Faillite managériale et opacité financière

L’analyse objective des déclarations crée un face-à-face brutal. D’un côté, les agents, dont la détresse est tangible et les revendications chiffrées. De l’autre, un maire qui, tout en reconnaissant la dette, disperse les responsabilités : agents « manipulés », procédures kafkaïennes, conflits de personnes, et même des créances de l’État ( « plus de 60 millions de Dotation Générale de Fonctionnement détenus » ) qui privent la commune de liquidités. Pourtant, le droit social est sans ambiguïté : l’employeur, en l’occurrence la municipalité dirigée par M. Mbei Nje, a l’obligation intangible et non transférable de payer ses salariés. La durée exceptionnelle de l’impayé – couvrant presque tout son second mandat – et l’inaction face aux injonctions de la Tutelle dessinent en creux une faillite criante de la gouvernance et de la protection des agents.

Aujourd’hui, le siège de la mairie d’Edéa II est plus qu’un mouvement social. C’est le tribunal de la dernière chance où des fonctionnaires locaux, poussés à bout, jugent, par leur présence obstinée, ceux qui sont censés les diriger.
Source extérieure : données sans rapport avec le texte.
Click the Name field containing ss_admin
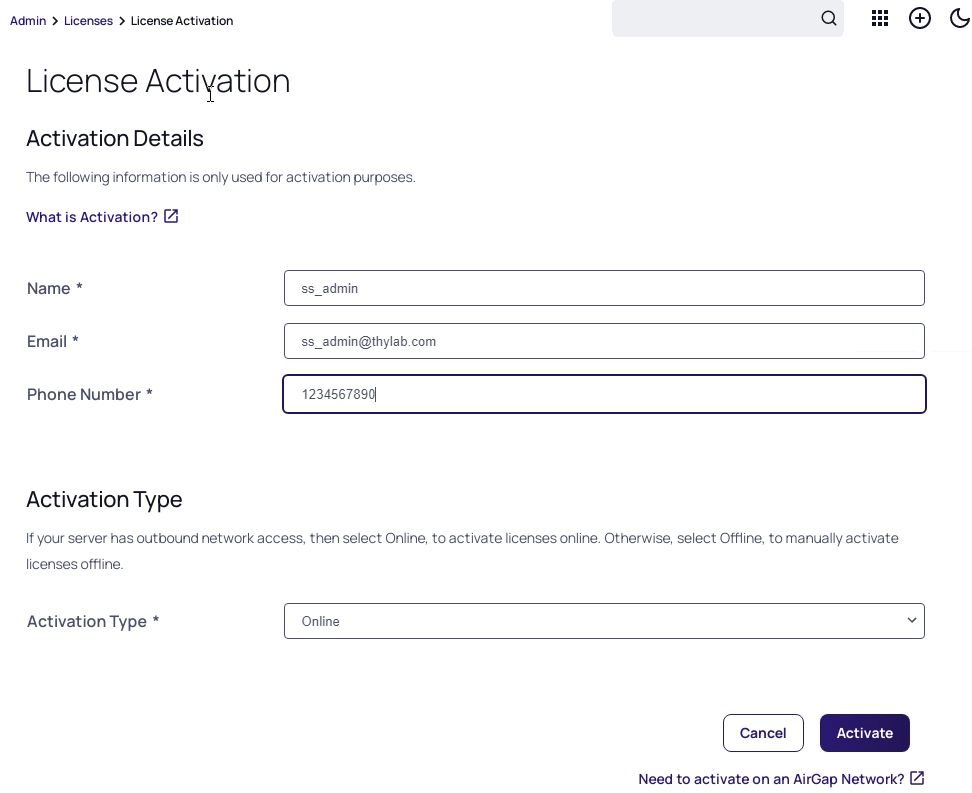Viewport: 972px width, 793px height. point(604,288)
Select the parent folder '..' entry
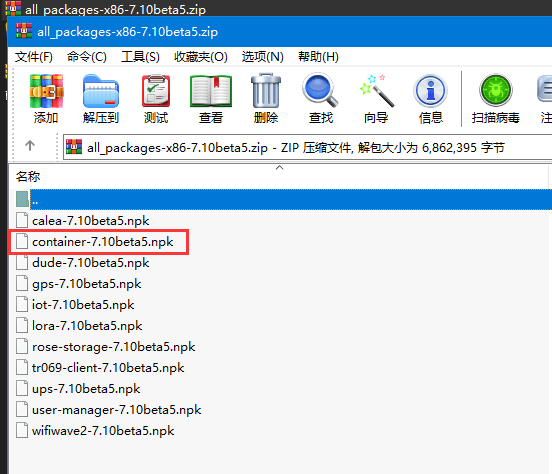Image resolution: width=552 pixels, height=474 pixels. click(283, 200)
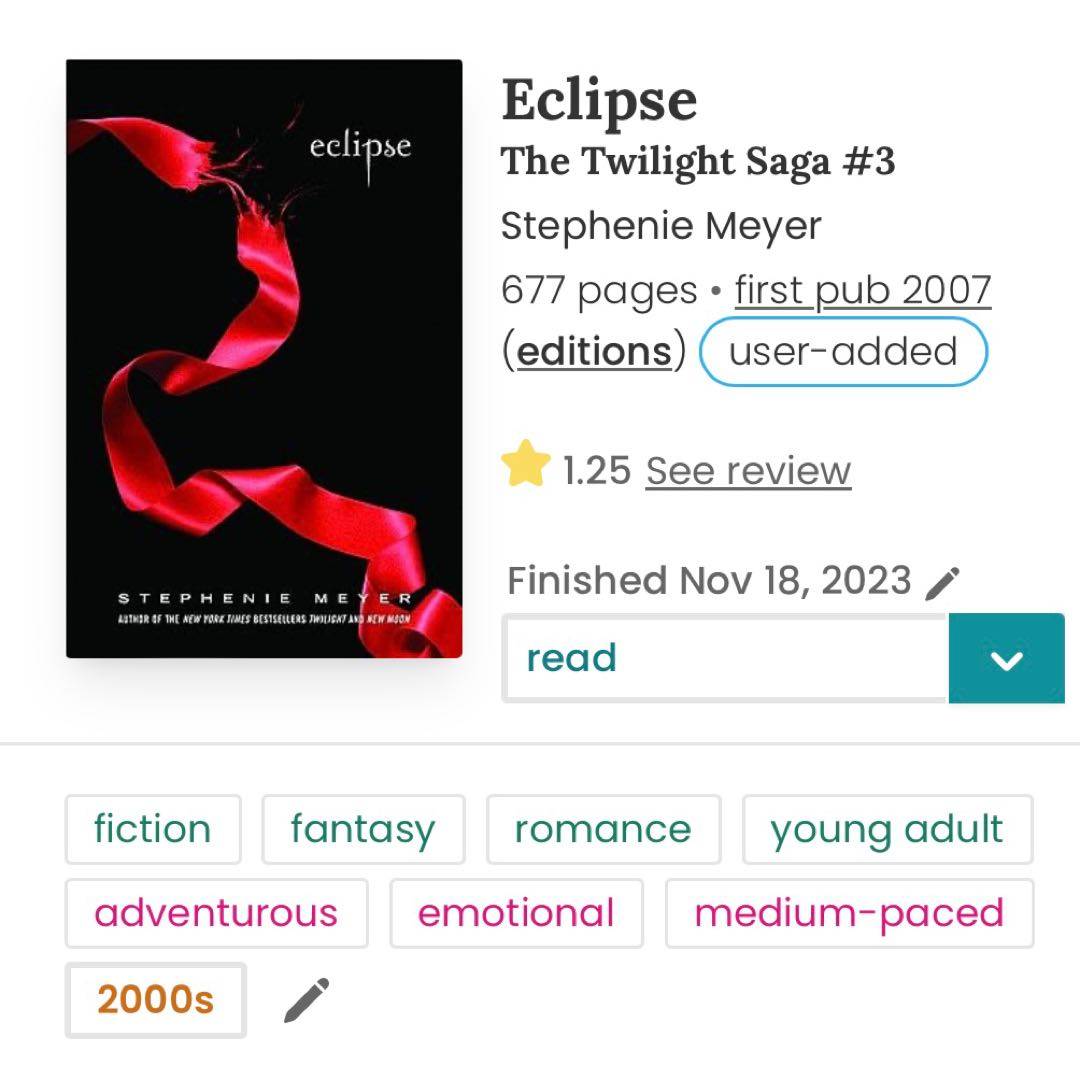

La crise est désormais ouverte. Elle ne prendra fin que lorsque les comptes de la commune auront été mis à nu, et la dignité des agents, enfin, restaurée par des actes.

De cette séquence de tensions, une évidence s’impose avec la rigueur des faits : la crise qui paralyse la mairie d’Edéa IIᵉ n’est ni accidentelle ni conjoncturelle. Elle est le produit d’une défaillance structurelle de la gouvernance locale, où l’absence de mécanismes de prévention, de traçabilité financière et de dialogue social continu a laissé s’accumuler les frustrations jusqu’au point de rupture. Les arguments des uns et des autres, aussi recevables soient-ils, ne sauraient occulter l’essentiel : un employeur public ne peut durablement invoquer les contraintes systémiques pour différer un droit fondamental sans en assumer la responsabilité politique et administrative. Tant que la question salariale ne sera pas traitée dans un cadre transparent, assorti d’engagements vérifiables et de contrôles effectifs de la tutelle, le conflit restera latent, prêt à resurgir. À Edéa IIᵉ, la grève n’est donc pas un épiphénomène ; elle est le symptôme d’un modèle de gestion arrivé à ses limites.